> [Dataset entries]:
□ □ □ □ □
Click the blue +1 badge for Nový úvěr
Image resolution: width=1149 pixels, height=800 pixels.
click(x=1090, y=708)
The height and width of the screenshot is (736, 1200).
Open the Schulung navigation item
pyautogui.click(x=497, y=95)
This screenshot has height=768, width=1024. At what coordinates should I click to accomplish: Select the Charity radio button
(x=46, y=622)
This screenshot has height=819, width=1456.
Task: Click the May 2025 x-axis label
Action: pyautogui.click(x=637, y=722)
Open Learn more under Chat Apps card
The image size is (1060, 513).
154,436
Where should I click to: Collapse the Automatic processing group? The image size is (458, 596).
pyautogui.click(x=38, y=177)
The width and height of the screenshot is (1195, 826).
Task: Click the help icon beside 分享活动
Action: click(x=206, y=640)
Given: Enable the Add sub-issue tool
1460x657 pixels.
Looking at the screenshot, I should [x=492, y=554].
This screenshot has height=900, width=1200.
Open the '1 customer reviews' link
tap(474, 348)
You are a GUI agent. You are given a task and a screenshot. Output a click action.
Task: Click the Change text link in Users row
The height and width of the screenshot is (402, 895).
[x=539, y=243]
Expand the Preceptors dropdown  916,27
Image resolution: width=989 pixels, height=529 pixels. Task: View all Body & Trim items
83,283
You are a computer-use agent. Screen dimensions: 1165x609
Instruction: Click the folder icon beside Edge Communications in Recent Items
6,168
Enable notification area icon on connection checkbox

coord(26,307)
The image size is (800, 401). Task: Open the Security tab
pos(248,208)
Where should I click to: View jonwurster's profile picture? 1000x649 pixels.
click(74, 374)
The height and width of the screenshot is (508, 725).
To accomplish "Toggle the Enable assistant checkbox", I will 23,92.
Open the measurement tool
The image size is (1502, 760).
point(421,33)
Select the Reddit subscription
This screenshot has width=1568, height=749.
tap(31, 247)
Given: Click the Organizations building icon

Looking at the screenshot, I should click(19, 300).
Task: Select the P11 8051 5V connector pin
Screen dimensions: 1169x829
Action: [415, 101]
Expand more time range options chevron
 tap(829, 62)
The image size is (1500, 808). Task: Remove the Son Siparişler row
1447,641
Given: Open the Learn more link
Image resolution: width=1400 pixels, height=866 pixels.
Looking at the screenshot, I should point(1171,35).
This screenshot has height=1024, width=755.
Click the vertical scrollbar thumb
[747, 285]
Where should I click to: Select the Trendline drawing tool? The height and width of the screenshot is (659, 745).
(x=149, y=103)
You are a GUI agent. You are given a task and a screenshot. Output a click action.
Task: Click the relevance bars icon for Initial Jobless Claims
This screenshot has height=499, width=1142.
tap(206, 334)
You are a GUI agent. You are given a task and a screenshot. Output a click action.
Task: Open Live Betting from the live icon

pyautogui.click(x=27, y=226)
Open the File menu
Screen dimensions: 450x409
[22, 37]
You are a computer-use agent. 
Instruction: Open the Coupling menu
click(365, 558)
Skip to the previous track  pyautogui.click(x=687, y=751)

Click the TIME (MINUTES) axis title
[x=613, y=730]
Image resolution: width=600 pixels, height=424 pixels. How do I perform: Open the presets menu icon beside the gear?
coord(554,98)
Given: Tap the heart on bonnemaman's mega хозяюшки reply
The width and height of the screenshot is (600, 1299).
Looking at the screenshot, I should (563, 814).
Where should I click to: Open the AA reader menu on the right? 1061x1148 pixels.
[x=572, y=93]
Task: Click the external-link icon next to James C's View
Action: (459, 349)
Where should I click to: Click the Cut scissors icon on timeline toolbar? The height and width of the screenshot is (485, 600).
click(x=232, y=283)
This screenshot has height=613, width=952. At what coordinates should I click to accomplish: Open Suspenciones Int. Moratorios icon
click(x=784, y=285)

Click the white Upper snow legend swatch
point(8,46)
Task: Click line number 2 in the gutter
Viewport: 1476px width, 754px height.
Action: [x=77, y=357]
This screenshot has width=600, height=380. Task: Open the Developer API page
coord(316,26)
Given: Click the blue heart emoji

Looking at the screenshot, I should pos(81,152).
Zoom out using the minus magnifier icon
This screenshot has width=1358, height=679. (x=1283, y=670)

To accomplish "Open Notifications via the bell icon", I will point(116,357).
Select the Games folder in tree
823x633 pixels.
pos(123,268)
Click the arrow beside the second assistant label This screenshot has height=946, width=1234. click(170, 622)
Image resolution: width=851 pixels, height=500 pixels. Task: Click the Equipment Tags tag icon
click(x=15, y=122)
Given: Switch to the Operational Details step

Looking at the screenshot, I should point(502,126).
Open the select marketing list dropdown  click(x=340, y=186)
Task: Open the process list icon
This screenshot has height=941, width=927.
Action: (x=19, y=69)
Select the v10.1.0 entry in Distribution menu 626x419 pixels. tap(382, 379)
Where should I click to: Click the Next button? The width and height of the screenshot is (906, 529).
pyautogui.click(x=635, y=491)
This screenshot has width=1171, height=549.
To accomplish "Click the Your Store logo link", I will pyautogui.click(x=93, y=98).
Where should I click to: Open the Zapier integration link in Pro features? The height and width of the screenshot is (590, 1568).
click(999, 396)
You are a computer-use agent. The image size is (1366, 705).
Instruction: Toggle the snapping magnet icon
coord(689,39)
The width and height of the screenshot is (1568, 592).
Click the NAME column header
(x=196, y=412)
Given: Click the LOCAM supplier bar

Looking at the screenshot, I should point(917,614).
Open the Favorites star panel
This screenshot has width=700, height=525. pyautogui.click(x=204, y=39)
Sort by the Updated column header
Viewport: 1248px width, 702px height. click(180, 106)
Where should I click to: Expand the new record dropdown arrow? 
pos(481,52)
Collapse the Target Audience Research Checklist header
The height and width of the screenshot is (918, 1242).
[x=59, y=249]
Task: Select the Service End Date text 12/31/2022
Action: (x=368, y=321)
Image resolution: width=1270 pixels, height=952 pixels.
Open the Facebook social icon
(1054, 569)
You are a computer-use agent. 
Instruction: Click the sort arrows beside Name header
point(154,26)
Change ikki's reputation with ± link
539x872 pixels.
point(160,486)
□ □ □ □ □
> [Assigned task]: Could you quote the material above in full, exactly as it stands?

> [Answer to this task]:
Click the blue +1 badge for Nový úvěr
Image resolution: width=1149 pixels, height=800 pixels.
click(x=1090, y=708)
The height and width of the screenshot is (736, 1200).
Open the Schulung navigation item
pyautogui.click(x=497, y=95)
This screenshot has height=768, width=1024. At what coordinates should I click to accomplish: Select the Charity radio button
(x=46, y=622)
This screenshot has height=819, width=1456.
Task: Click the May 2025 x-axis label
Action: pyautogui.click(x=637, y=722)
Open Learn more under Chat Apps card
The image size is (1060, 513).
154,436
Where should I click to: Collapse the Automatic processing group? The image size is (458, 596).
pyautogui.click(x=38, y=177)
The width and height of the screenshot is (1195, 826).
Task: Click the help icon beside 分享活动
Action: click(x=206, y=640)
Given: Enable the Add sub-issue tool
1460x657 pixels.
Looking at the screenshot, I should [x=492, y=554].
This screenshot has height=900, width=1200.
Open the '1 customer reviews' link
tap(474, 348)
You are a GUI agent. You are given a task and a screenshot. Output a click action.
Task: Click the Change text link in Users row
The height and width of the screenshot is (402, 895).
[x=539, y=243]
Expand the Preceptors dropdown  916,27
Image resolution: width=989 pixels, height=529 pixels. Task: View all Body & Trim items
83,283
You are a computer-use agent. Screen dimensions: 1165x609
Instruction: Click the folder icon beside Edge Communications in Recent Items
6,168
Enable notification area icon on connection checkbox

coord(26,307)
The image size is (800, 401). Task: Open the Security tab
pos(248,208)
Where should I click to: View jonwurster's profile picture? 1000x649 pixels.
click(74, 374)
The height and width of the screenshot is (508, 725).
To accomplish "Toggle the Enable assistant checkbox", I will 23,92.
Open the measurement tool
The image size is (1502, 760).
point(421,33)
Select the Reddit subscription
This screenshot has width=1568, height=749.
tap(31, 247)
Given: Click the Organizations building icon

Looking at the screenshot, I should click(19, 300).
Task: Select the P11 8051 5V connector pin
Screen dimensions: 1169x829
Action: [415, 101]
Expand more time range options chevron
 tap(829, 62)
The image size is (1500, 808). Task: Remove the Son Siparişler row
1447,641
Given: Open the Learn more link
Image resolution: width=1400 pixels, height=866 pixels.
Looking at the screenshot, I should point(1171,35).
This screenshot has height=1024, width=755.
Click the vertical scrollbar thumb
[747, 285]
Where should I click to: Select the Trendline drawing tool? The height and width of the screenshot is (659, 745).
(x=149, y=103)
You are a GUI agent. You are given a task and a screenshot. Output a click action.
Task: Click the relevance bars icon for Initial Jobless Claims
This screenshot has height=499, width=1142.
tap(206, 334)
You are a GUI agent. You are given a task and a screenshot. Output a click action.
Task: Open Live Betting from the live icon

pyautogui.click(x=27, y=226)
Open the File menu
Screen dimensions: 450x409
[22, 37]
You are a computer-use agent. 
Instruction: Open the Coupling menu
click(365, 558)
Skip to the previous track  pyautogui.click(x=687, y=751)

Click the TIME (MINUTES) axis title
[x=613, y=730]
Image resolution: width=600 pixels, height=424 pixels. How do I perform: Open the presets menu icon beside the gear?
coord(554,98)
Given: Tap the heart on bonnemaman's mega хозяюшки reply
The width and height of the screenshot is (600, 1299).
Looking at the screenshot, I should (563, 814).
Where should I click to: Open the AA reader menu on the right? 1061x1148 pixels.
[x=572, y=93]
Task: Click the external-link icon next to James C's View
Action: (459, 349)
Where should I click to: Click the Cut scissors icon on timeline toolbar? The height and width of the screenshot is (485, 600).
click(x=232, y=283)
This screenshot has height=613, width=952. At what coordinates should I click to accomplish: Open Suspenciones Int. Moratorios icon
click(x=784, y=285)

Click the white Upper snow legend swatch
point(8,46)
Task: Click line number 2 in the gutter
Viewport: 1476px width, 754px height.
Action: [x=77, y=357]
This screenshot has width=600, height=380. Task: Open the Developer API page
coord(316,26)
Given: Click the blue heart emoji

Looking at the screenshot, I should pos(81,152).
Zoom out using the minus magnifier icon
This screenshot has width=1358, height=679. (x=1283, y=670)

To accomplish "Open Notifications via the bell icon", I will point(116,357).
Select the Games folder in tree
823x633 pixels.
pos(123,268)
Click the arrow beside the second assistant label This screenshot has height=946, width=1234. click(170, 622)
Image resolution: width=851 pixels, height=500 pixels. Task: Click the Equipment Tags tag icon
click(x=15, y=122)
Given: Switch to the Operational Details step

Looking at the screenshot, I should point(502,126).
Open the select marketing list dropdown  click(x=340, y=186)
Task: Open the process list icon
This screenshot has height=941, width=927.
Action: (x=19, y=69)
Select the v10.1.0 entry in Distribution menu 626x419 pixels. tap(382, 379)
Where should I click to: Click the Next button? The width and height of the screenshot is (906, 529).
pyautogui.click(x=635, y=491)
This screenshot has width=1171, height=549.
To accomplish "Click the Your Store logo link", I will pyautogui.click(x=93, y=98).
Where should I click to: Open the Zapier integration link in Pro features? The height and width of the screenshot is (590, 1568).
click(999, 396)
You are a computer-use agent. The image size is (1366, 705).
Instruction: Toggle the snapping magnet icon
coord(689,39)
The width and height of the screenshot is (1568, 592).
Click the NAME column header
(x=196, y=412)
Given: Click the LOCAM supplier bar

Looking at the screenshot, I should point(917,614).
Open the Favorites star panel
This screenshot has width=700, height=525. pyautogui.click(x=204, y=39)
Sort by the Updated column header
Viewport: 1248px width, 702px height. click(180, 106)
Where should I click to: Expand the new record dropdown arrow? 
pos(481,52)
Collapse the Target Audience Research Checklist header
The height and width of the screenshot is (918, 1242).
[x=59, y=249]
Task: Select the Service End Date text 12/31/2022
Action: (x=368, y=321)
Image resolution: width=1270 pixels, height=952 pixels.
Open the Facebook social icon
(1054, 569)
You are a computer-use agent. 
Instruction: Click the sort arrows beside Name header
point(154,26)
Change ikki's reputation with ± link
539x872 pixels.
point(160,486)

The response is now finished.